### Problem to solve
From the entries, filter out every line that lacks "toolbar" and copy the rest.

### Records drawn from a dataset
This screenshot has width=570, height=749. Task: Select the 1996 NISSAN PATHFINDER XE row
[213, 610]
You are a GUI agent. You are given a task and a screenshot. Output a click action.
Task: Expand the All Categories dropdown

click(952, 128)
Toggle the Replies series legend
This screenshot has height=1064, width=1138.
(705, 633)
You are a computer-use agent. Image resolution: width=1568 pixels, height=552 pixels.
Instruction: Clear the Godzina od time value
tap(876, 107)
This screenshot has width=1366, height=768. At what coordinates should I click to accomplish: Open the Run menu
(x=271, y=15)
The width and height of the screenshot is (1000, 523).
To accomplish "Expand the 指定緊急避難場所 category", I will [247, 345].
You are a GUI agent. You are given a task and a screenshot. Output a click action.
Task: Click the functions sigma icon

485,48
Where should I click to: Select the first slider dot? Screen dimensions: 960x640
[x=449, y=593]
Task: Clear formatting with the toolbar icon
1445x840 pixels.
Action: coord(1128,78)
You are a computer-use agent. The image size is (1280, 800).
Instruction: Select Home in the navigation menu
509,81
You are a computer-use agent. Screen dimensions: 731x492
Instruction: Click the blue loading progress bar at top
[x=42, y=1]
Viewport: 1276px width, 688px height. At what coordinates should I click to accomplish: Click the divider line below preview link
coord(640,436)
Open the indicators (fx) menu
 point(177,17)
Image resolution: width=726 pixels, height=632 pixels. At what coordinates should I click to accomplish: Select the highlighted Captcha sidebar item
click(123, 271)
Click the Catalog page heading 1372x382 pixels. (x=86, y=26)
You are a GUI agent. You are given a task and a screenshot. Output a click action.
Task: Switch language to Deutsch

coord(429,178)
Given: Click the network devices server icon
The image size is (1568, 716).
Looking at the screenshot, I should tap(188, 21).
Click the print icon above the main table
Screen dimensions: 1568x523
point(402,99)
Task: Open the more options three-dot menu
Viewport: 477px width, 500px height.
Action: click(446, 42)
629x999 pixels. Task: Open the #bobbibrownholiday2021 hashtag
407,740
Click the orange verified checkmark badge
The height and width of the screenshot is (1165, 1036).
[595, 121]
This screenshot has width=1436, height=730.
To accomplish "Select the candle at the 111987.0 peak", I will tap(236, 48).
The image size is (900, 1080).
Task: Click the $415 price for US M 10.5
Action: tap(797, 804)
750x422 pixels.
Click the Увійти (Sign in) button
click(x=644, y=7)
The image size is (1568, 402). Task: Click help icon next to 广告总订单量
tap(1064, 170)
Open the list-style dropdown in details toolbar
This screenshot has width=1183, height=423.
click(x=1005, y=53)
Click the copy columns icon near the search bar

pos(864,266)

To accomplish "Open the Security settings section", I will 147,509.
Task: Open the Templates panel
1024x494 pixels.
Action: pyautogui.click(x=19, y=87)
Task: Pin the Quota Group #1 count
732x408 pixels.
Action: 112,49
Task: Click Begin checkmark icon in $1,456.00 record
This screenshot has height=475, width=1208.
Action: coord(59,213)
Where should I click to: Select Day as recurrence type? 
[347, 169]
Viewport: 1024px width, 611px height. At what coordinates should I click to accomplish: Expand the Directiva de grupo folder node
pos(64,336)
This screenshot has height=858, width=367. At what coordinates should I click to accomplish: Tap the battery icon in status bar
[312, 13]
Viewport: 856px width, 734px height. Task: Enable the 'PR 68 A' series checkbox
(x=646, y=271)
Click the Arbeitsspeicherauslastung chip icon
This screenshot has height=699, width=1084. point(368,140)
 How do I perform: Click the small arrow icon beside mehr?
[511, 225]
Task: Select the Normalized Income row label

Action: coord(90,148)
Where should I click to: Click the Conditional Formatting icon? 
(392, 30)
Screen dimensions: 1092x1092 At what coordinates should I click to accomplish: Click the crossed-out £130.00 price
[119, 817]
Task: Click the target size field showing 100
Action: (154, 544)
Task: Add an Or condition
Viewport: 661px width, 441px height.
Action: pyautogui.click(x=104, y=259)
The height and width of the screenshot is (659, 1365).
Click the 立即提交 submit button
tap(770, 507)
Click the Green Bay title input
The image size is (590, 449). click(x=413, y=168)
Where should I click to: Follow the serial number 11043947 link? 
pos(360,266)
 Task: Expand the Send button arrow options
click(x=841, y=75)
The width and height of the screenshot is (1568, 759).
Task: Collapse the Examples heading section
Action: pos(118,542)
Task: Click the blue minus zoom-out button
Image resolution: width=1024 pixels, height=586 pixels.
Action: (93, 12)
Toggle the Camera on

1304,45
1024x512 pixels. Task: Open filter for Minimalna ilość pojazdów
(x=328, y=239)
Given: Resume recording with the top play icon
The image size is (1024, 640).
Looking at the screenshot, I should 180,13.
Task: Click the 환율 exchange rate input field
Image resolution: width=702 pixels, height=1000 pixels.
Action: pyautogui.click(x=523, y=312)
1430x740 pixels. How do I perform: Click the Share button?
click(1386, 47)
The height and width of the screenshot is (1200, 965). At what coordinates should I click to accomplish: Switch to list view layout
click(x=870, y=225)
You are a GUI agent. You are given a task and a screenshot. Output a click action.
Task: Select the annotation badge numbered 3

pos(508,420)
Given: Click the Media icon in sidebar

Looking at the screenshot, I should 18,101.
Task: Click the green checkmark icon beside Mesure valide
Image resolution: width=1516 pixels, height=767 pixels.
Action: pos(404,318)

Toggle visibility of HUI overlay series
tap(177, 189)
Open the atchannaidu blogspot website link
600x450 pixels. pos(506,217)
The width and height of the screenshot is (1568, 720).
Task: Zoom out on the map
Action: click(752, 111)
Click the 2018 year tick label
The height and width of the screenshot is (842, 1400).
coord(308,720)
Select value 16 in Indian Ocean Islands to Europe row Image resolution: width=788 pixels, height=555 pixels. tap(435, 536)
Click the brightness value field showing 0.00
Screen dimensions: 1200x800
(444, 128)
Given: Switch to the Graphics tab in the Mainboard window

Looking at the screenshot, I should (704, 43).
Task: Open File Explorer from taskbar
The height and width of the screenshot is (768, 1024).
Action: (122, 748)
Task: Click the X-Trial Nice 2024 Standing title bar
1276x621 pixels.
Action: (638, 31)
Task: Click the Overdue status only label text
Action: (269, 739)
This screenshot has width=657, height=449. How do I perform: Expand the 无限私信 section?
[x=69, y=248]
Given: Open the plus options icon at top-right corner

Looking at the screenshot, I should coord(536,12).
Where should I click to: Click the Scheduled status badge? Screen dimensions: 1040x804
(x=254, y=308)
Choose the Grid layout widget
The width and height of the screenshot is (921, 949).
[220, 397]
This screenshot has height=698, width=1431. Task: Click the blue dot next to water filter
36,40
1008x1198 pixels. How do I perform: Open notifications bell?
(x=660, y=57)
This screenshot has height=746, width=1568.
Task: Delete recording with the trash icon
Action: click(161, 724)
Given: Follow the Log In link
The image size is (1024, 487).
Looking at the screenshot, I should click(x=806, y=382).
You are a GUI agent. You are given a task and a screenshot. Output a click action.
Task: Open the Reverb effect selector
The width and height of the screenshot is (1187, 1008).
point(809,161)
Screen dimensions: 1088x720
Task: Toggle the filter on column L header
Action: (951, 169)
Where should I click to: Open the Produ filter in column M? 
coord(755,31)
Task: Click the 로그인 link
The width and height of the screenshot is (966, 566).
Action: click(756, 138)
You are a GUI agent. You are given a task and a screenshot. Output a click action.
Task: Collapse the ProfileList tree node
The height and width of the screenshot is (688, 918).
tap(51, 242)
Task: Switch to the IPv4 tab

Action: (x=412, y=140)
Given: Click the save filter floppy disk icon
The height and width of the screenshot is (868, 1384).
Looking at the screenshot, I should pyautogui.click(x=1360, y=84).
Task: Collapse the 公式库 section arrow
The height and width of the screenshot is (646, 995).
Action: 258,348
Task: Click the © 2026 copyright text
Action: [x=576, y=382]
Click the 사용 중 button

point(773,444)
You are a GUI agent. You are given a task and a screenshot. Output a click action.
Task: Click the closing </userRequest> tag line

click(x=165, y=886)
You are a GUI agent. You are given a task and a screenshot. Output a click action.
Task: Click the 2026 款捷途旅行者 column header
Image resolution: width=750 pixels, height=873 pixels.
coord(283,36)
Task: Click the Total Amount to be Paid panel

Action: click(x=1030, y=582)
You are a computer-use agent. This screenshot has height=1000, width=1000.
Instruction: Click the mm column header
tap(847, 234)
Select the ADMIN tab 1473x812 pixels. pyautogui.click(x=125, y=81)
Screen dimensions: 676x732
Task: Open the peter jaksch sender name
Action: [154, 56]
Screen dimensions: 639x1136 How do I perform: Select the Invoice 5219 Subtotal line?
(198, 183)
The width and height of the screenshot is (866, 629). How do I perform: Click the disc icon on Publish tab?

### Result of this exercise
Task: Clear formatting with the toolbar icon
Open the list-style dropdown in details toolbar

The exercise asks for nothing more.